I had a senior moment.
A co-worker sent an email message on Monday and I had no idea what “IIRC” meant.
I should have asked my four-year-old daughter who’s recently wobbled onto the Information Superhighway with training wheels.
We discovered recently that she was able to quickly jump from a Scooby Doo clip on YouTube to something a little creepy in a matter of seconds. (That was the day we learned about parental controls!)
So, for those of you, who like me, who don’t recognize all the common email shorthand, IIRC stands for “If I recall correctly.”
I mean, OMG, many of you must be LOL right now. That is laughing out loud, not little old ladies. And, while an animal welfare organization isn’t exactly a hotbed of tech talk (we like to say we’re low-tech, but hi-touch!), our communication among 100 employees in multiple departments and two main physical sites is e-mail heavy and we have our own abbreviations to make life easier.

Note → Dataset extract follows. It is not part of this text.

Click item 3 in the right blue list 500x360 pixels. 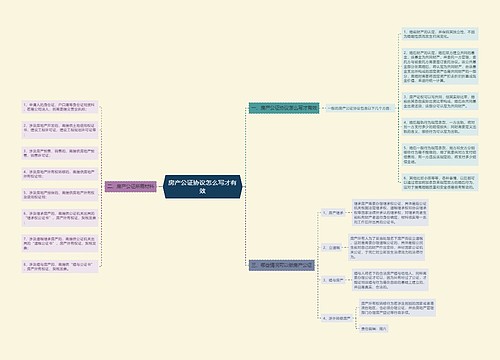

Once stray animals are cleared medically and receive a positive temperament evaluation, they are spayed or neutered (S/N) and PUFA (put up for adoption).

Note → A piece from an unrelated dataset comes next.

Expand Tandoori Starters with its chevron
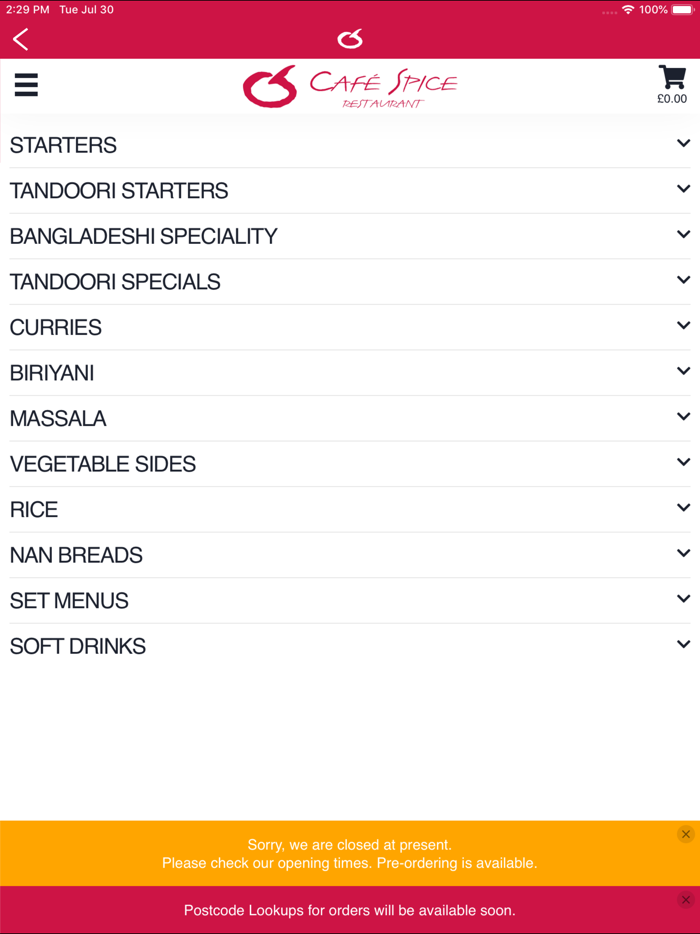 [683, 189]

That is, if they aren’t first claimed by owners who’ve lost them.
RTO is our abbreviation for "returned to owner." Every year, we reunite close to 1,200 animals with their owners.
Some stray animals come to us from Good Samaritans who ask us to contact them if no owner comes forward and if our staff determines the animal will be made available for adoption.

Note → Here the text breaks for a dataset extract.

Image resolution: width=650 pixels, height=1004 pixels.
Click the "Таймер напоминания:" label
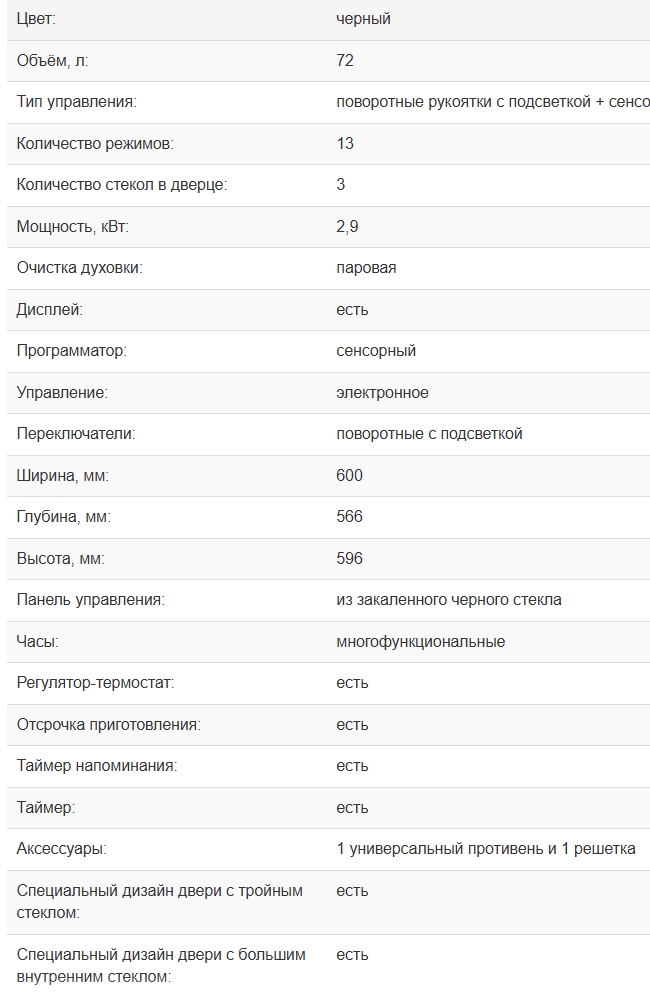pyautogui.click(x=96, y=766)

These PAs (possible adopters) are golden, as they could lead to new homes for animals with a single phone call, text or e-mail. Heck, we’d try smoke signals if it meant securing a good home.
People often ask if we are careful in terms of placing animals.
Yes and no.
Of course we want all our animals to have fantastic homes and we don’t simply open the doors and invite visitors to take what they want. But we also try to make the process simple, avoid unnecessary hurdles, and allow our staff to use good judgment in making matches.
And, I’m happy to say we have very few FAs (failed adoptions). More than 90 percent of all our adoptions “stick.”
All that said, we maintain QPA (questionable potential adopter) notes on file. For example, we can flag someone who has surrendered several animals to us under unusual circumstances or highlight someone who has repeatedly shown-up schnockered and badgered staff about adopting mice to feed to their snake.
The Peninsula Humane Society and SPCA (we shorten this mouthful to PHS/SPCA) is best known in the community for sheltering strays and finding new homes for them.
In recent years, however, residents have been hearing and reading more about our cruelty investigations work and partnership with our local DA’s (District Attorney’s) Office.
This, fortunately, isn’t because animal cruelty is on the rise, but more a result of our decision a few years back to dedicate full-time staff for this work, which frankly could have always benefited from this approach, given the number of calls received.
The RPs (reporting parties) often call to tell us they believe a neighbor isn’t providing adequate care for a pet. We follow up on every call, and in some cases, order an RO (reporting owner) to seek immediate veterinary care for their pet (we tell them we’ll BRB - “be right back” - to make sure they did this!) or we offer suggestions for improving that pet’s quality of life.
If you haven’t done so already, swing by the TAALCFC (Tom and Annette Lantos Center for Compassion), the place where much of this good work happens.
But, if you are looking at an RTO situation, make sure to visit our shelter at CP (Coyote Point), 12 Airport Boulevard in SM (San Mateo).
And, please know that folks who can handle strong dogs and provide daily walks and TLC are needed at both locations. IMHO (In my humble opinion), you couldn’t find a more meaningful and appreciated volunteer opportunity.